■ REQUIREMENT
What is needed is a verbatim copy of each record below.

■ MATERIAL FOR THE TASK

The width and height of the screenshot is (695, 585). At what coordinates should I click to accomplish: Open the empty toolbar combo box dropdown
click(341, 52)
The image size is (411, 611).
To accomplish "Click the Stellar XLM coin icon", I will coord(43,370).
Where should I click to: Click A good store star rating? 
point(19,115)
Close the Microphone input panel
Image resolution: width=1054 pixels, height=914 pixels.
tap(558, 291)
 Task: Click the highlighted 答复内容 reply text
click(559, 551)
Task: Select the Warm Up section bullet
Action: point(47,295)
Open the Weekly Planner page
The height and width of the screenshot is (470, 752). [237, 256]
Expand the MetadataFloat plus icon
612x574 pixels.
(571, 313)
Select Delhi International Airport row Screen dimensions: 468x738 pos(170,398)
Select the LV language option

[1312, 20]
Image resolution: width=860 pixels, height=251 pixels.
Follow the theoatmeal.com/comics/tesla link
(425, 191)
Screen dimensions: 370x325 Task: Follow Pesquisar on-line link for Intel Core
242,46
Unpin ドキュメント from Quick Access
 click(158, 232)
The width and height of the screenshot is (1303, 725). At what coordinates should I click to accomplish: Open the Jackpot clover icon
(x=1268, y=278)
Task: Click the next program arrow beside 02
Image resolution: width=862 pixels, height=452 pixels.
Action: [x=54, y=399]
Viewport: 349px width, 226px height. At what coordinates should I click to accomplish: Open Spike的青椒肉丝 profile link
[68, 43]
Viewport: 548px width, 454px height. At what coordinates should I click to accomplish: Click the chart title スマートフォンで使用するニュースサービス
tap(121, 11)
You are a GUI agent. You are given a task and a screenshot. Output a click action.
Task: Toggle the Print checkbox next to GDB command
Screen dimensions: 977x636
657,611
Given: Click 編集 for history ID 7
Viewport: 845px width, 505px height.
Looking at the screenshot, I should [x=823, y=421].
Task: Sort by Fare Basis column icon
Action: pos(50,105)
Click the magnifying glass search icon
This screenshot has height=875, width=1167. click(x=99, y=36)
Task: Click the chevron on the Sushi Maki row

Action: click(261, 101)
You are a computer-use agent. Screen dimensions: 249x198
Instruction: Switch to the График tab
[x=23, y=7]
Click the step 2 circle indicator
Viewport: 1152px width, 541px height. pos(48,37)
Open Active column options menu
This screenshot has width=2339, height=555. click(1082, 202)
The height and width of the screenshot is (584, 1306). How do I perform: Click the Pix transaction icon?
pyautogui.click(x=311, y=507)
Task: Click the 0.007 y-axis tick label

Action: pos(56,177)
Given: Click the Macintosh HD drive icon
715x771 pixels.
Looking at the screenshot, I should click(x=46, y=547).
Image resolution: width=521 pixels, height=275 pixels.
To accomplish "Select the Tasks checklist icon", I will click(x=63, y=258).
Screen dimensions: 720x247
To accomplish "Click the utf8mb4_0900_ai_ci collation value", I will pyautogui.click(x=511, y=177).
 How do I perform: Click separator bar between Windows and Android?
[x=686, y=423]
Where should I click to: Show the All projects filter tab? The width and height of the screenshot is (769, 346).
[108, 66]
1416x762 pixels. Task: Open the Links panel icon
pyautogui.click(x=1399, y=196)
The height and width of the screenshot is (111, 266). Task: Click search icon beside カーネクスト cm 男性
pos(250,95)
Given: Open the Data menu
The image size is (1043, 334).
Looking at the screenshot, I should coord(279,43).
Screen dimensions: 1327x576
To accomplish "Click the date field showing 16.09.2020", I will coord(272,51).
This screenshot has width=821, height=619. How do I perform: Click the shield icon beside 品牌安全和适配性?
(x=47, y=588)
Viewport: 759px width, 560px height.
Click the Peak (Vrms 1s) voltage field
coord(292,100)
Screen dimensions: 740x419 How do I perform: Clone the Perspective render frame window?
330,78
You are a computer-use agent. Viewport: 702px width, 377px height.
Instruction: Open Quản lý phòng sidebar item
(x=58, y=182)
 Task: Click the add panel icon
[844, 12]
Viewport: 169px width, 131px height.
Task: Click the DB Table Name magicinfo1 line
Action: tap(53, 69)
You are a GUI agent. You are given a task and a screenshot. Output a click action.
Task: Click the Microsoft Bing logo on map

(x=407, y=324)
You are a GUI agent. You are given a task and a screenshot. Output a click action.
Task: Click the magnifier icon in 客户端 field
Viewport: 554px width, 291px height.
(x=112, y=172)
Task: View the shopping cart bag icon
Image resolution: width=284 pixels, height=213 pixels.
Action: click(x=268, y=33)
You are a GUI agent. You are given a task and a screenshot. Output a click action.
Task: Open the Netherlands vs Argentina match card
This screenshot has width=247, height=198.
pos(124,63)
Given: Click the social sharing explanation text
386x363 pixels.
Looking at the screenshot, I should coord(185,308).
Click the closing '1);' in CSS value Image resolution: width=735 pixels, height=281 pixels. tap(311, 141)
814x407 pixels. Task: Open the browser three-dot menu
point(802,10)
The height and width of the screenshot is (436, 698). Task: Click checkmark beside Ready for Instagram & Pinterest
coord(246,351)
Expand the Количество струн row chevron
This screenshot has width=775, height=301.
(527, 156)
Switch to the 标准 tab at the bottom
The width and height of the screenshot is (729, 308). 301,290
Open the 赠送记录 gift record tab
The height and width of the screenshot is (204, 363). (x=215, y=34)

■ TASK RESULT
The width and height of the screenshot is (695, 585). At what coordinates should I click to accomplish: Open the empty toolbar combo box dropdown
click(341, 52)
The image size is (411, 611).
To accomplish "Click the Stellar XLM coin icon", I will coord(43,370).
Where should I click to: Click A good store star rating? 
point(19,115)
Close the Microphone input panel
Image resolution: width=1054 pixels, height=914 pixels.
tap(558, 291)
 Task: Click the highlighted 答复内容 reply text
click(559, 551)
Task: Select the Warm Up section bullet
Action: point(47,295)
Open the Weekly Planner page
The height and width of the screenshot is (470, 752). [237, 256]
Expand the MetadataFloat plus icon
612x574 pixels.
(571, 313)
Select Delhi International Airport row Screen dimensions: 468x738 pos(170,398)
Select the LV language option

[1312, 20]
Image resolution: width=860 pixels, height=251 pixels.
Follow the theoatmeal.com/comics/tesla link
(425, 191)
Screen dimensions: 370x325 Task: Follow Pesquisar on-line link for Intel Core
242,46
Unpin ドキュメント from Quick Access
 click(158, 232)
The width and height of the screenshot is (1303, 725). At what coordinates should I click to accomplish: Open the Jackpot clover icon
(x=1268, y=278)
Task: Click the next program arrow beside 02
Image resolution: width=862 pixels, height=452 pixels.
Action: [x=54, y=399]
Viewport: 349px width, 226px height. At what coordinates should I click to accomplish: Open Spike的青椒肉丝 profile link
[68, 43]
Viewport: 548px width, 454px height. At what coordinates should I click to accomplish: Click the chart title スマートフォンで使用するニュースサービス
tap(121, 11)
You are a GUI agent. You are given a task and a screenshot. Output a click action.
Task: Toggle the Print checkbox next to GDB command
Screen dimensions: 977x636
657,611
Given: Click 編集 for history ID 7
Viewport: 845px width, 505px height.
Looking at the screenshot, I should [x=823, y=421].
Task: Sort by Fare Basis column icon
Action: pos(50,105)
Click the magnifying glass search icon
This screenshot has height=875, width=1167. click(x=99, y=36)
Task: Click the chevron on the Sushi Maki row

Action: click(261, 101)
You are a computer-use agent. Screen dimensions: 249x198
Instruction: Switch to the График tab
[x=23, y=7]
Click the step 2 circle indicator
Viewport: 1152px width, 541px height. pos(48,37)
Open Active column options menu
This screenshot has width=2339, height=555. click(1082, 202)
The height and width of the screenshot is (584, 1306). How do I perform: Click the Pix transaction icon?
pyautogui.click(x=311, y=507)
Task: Click the 0.007 y-axis tick label

Action: pos(56,177)
Given: Click the Macintosh HD drive icon
715x771 pixels.
Looking at the screenshot, I should click(x=46, y=547).
Image resolution: width=521 pixels, height=275 pixels.
To accomplish "Select the Tasks checklist icon", I will click(x=63, y=258).
Screen dimensions: 720x247
To accomplish "Click the utf8mb4_0900_ai_ci collation value", I will pyautogui.click(x=511, y=177).
 How do I perform: Click separator bar between Windows and Android?
[x=686, y=423]
Where should I click to: Show the All projects filter tab? The width and height of the screenshot is (769, 346).
[108, 66]
1416x762 pixels. Task: Open the Links panel icon
pyautogui.click(x=1399, y=196)
The height and width of the screenshot is (111, 266). Task: Click search icon beside カーネクスト cm 男性
pos(250,95)
Given: Open the Data menu
The image size is (1043, 334).
Looking at the screenshot, I should coord(279,43).
Screen dimensions: 1327x576
To accomplish "Click the date field showing 16.09.2020", I will coord(272,51).
This screenshot has width=821, height=619. How do I perform: Click the shield icon beside 品牌安全和适配性?
(x=47, y=588)
Viewport: 759px width, 560px height.
Click the Peak (Vrms 1s) voltage field
coord(292,100)
Screen dimensions: 740x419 How do I perform: Clone the Perspective render frame window?
330,78
You are a computer-use agent. Viewport: 702px width, 377px height.
Instruction: Open Quản lý phòng sidebar item
(x=58, y=182)
 Task: Click the add panel icon
[844, 12]
Viewport: 169px width, 131px height.
Task: Click the DB Table Name magicinfo1 line
Action: tap(53, 69)
You are a GUI agent. You are given a task and a screenshot. Output a click action.
Task: Click the Microsoft Bing logo on map

(x=407, y=324)
You are a GUI agent. You are given a task and a screenshot. Output a click action.
Task: Click the magnifier icon in 客户端 field
Viewport: 554px width, 291px height.
(x=112, y=172)
Task: View the shopping cart bag icon
Image resolution: width=284 pixels, height=213 pixels.
Action: click(x=268, y=33)
You are a GUI agent. You are given a task and a screenshot. Output a click action.
Task: Open the Netherlands vs Argentina match card
This screenshot has width=247, height=198.
pos(124,63)
Given: Click the social sharing explanation text
386x363 pixels.
Looking at the screenshot, I should coord(185,308).
Click the closing '1);' in CSS value Image resolution: width=735 pixels, height=281 pixels. tap(311, 141)
814x407 pixels. Task: Open the browser three-dot menu
point(802,10)
The height and width of the screenshot is (436, 698). Task: Click checkmark beside Ready for Instagram & Pinterest
coord(246,351)
Expand the Количество струн row chevron
This screenshot has width=775, height=301.
(527, 156)
Switch to the 标准 tab at the bottom
The width and height of the screenshot is (729, 308). 301,290
Open the 赠送记录 gift record tab
The height and width of the screenshot is (204, 363). (x=215, y=34)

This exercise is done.